In 1851, Schott was approached by the United States Boundary Commission to act as "special scientific collector". He consequently worked as a member of William H. Emory's team in mapping the border separating Texas and the adjacent Mexican territory. Schott contributed more field data to the border maps than any other member of the team, and "became one of the first surveyors of the Rio Grande". He participated in the describing and collecting of botanical, geological, and zoological specimens, also sketching landscapes and members of Indian tribes. Schott also studied the vegetation of Washington, D.C., and for a period worked on the US Coast Survey.

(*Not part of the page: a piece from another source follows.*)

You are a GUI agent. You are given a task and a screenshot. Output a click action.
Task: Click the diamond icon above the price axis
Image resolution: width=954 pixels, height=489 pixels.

The lithographs and engravings made by Schott in Texas were included in Emory's The United States and Mexican Boundary Survey. Schott produced illustrations of Seminole, Lipan Apache, and Kiowa Indians, also of the Military Plaza in San Antonio, the Mexican military at Piedras Negras and of the Rio Grande. Schott's interests also covered Texas geology in that he analysed sediments and fossils from the Rio Grande basin in an attempt to understand the sea-inundation history of the area. On completion of the border survey, Schott examined the possibility of a ship canal across the Isthmus of Darien, while collecting natural history specimens in Yucatán. In the field of botany he collected specimens of algae and phanerogams from Austria, Colombia, Hungary, Mexico (where he was part of Yucatán's Scientific Commission), and the United States.

==Death==
Upon his death in 1875, he left a widow, Augusta, and six children.

==Legacy==
Schott is commemorated in the scientific names of two North American reptiles: Masticophis schotti and Urosaurus ornatus schottii. He also left many important historical drawings, such as those of the Mexico-US border, the San Antonio Texas Main Plaza, and a complete series of 12 of Yucatán's churches.